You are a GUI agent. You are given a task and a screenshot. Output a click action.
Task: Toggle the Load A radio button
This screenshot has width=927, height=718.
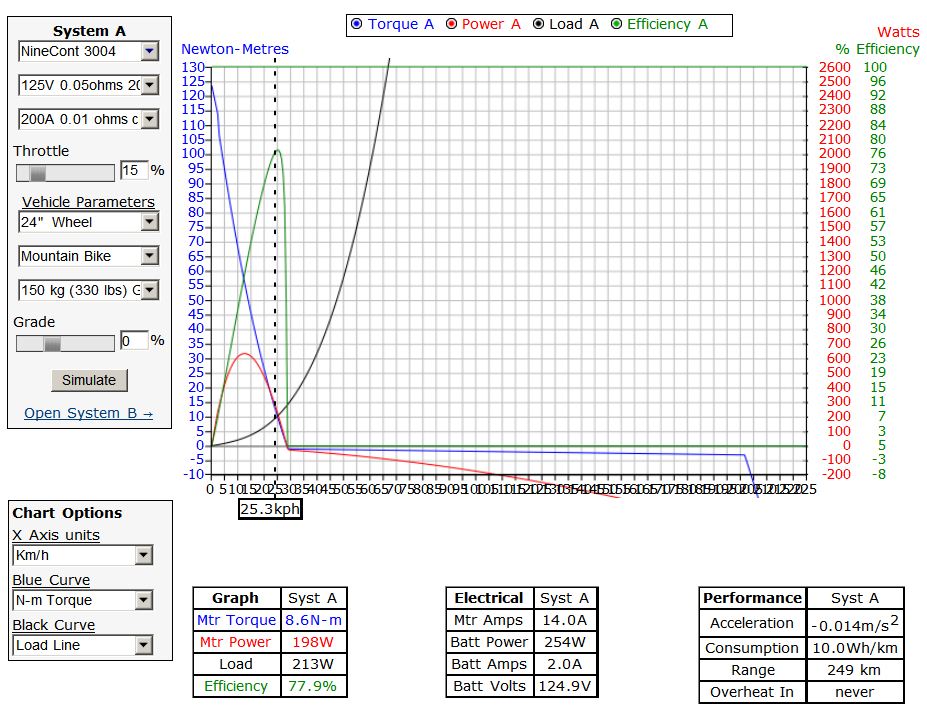coord(537,25)
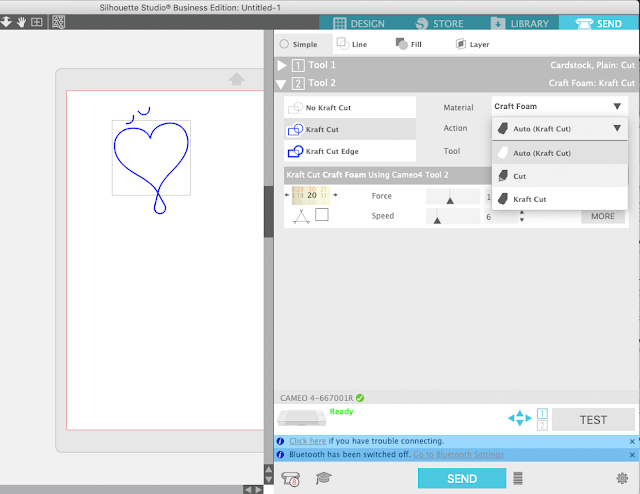This screenshot has width=640, height=494.
Task: Expand the Tool 1 section
Action: point(282,65)
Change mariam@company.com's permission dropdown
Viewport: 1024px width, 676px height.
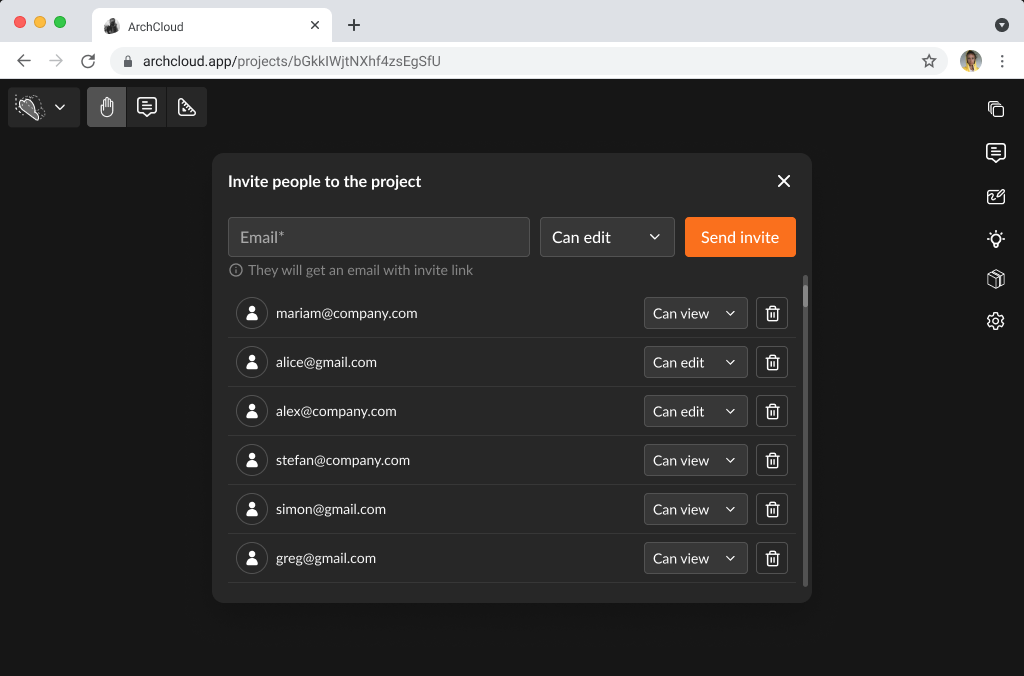(x=695, y=313)
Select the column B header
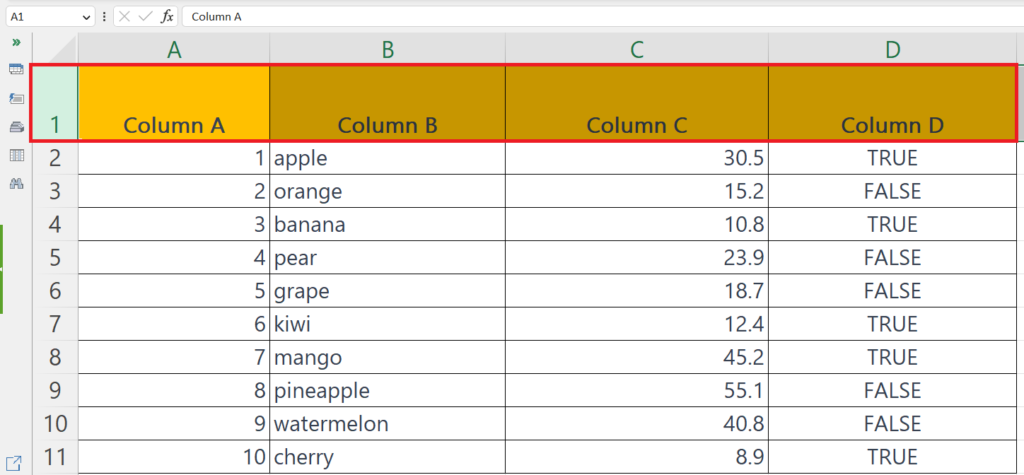Screen dimensions: 1024x475 (387, 50)

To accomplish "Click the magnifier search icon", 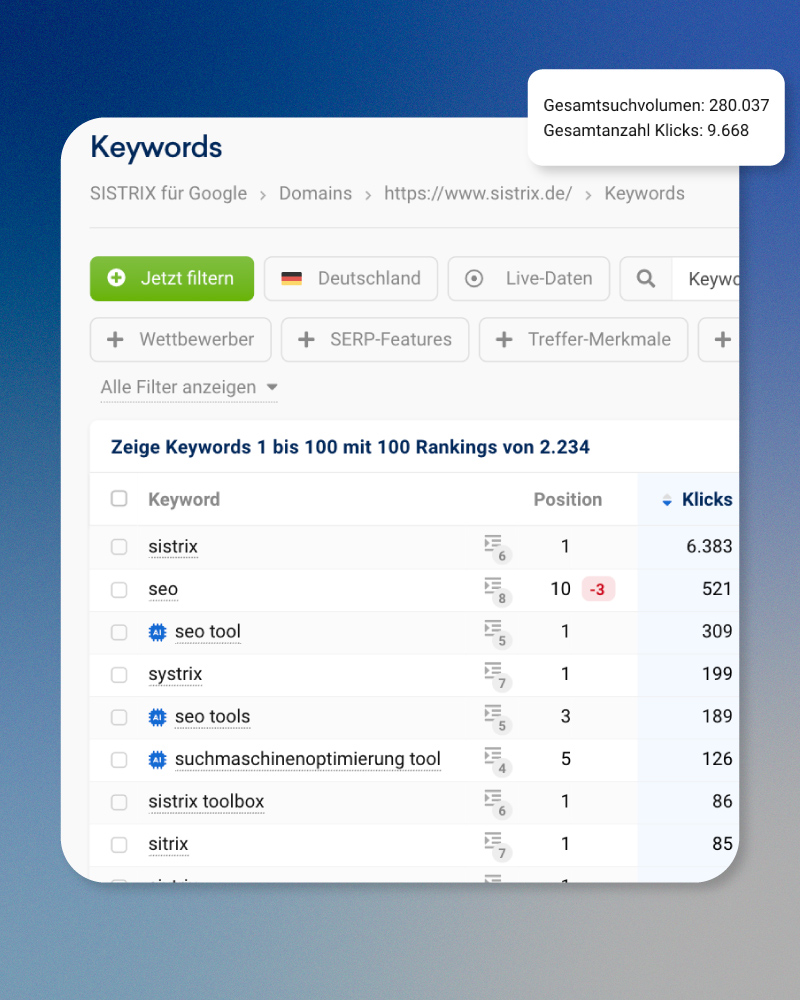I will (x=646, y=279).
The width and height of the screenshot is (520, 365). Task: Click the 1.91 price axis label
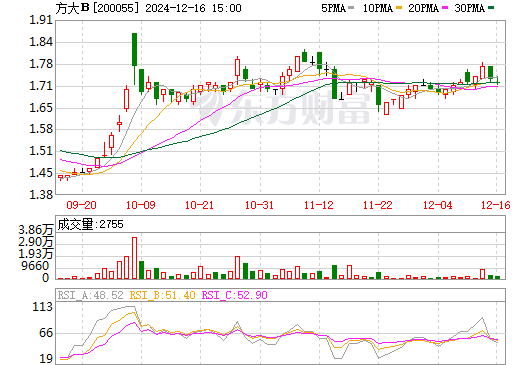pyautogui.click(x=41, y=20)
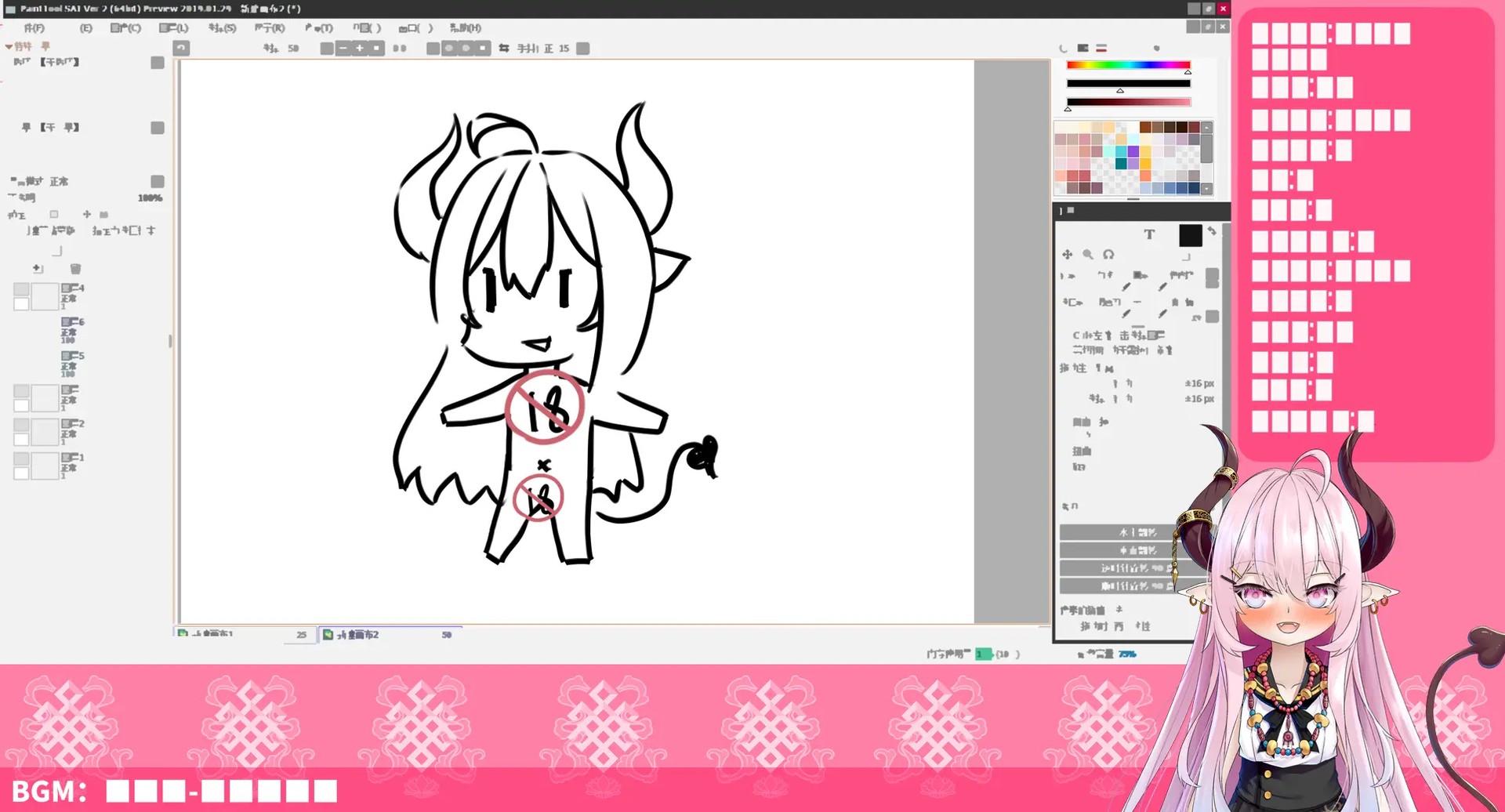Image resolution: width=1505 pixels, height=812 pixels.
Task: Toggle visibility box of layer 4
Action: (x=21, y=289)
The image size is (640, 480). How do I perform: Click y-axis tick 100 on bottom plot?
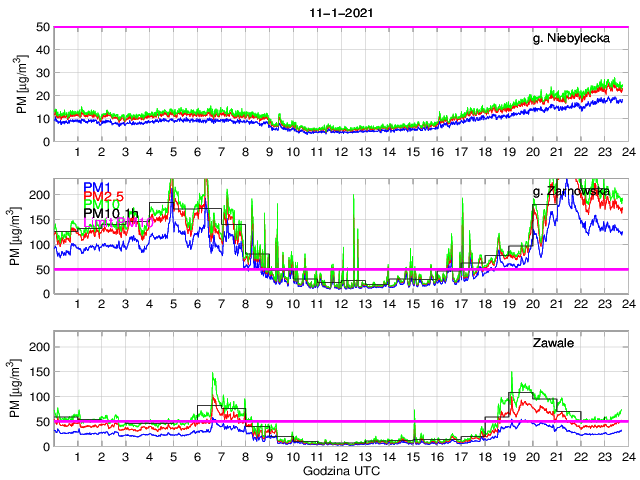[38, 397]
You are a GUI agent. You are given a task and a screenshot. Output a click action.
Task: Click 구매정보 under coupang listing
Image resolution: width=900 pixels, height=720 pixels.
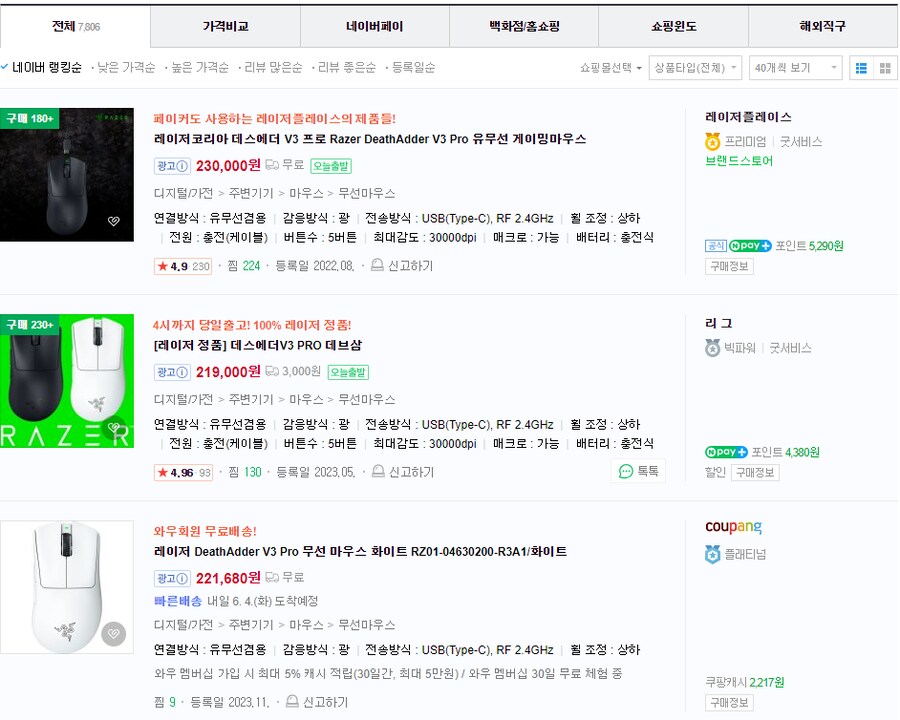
++++++
## Requirement
Working from the line with "Task: Click 구매정보 under coupang listing" down through the last line of the records, give every line again exactly, but no pictures.

## Answer for the task
Task: Click 구매정보 under coupang listing
Image resolution: width=900 pixels, height=720 pixels.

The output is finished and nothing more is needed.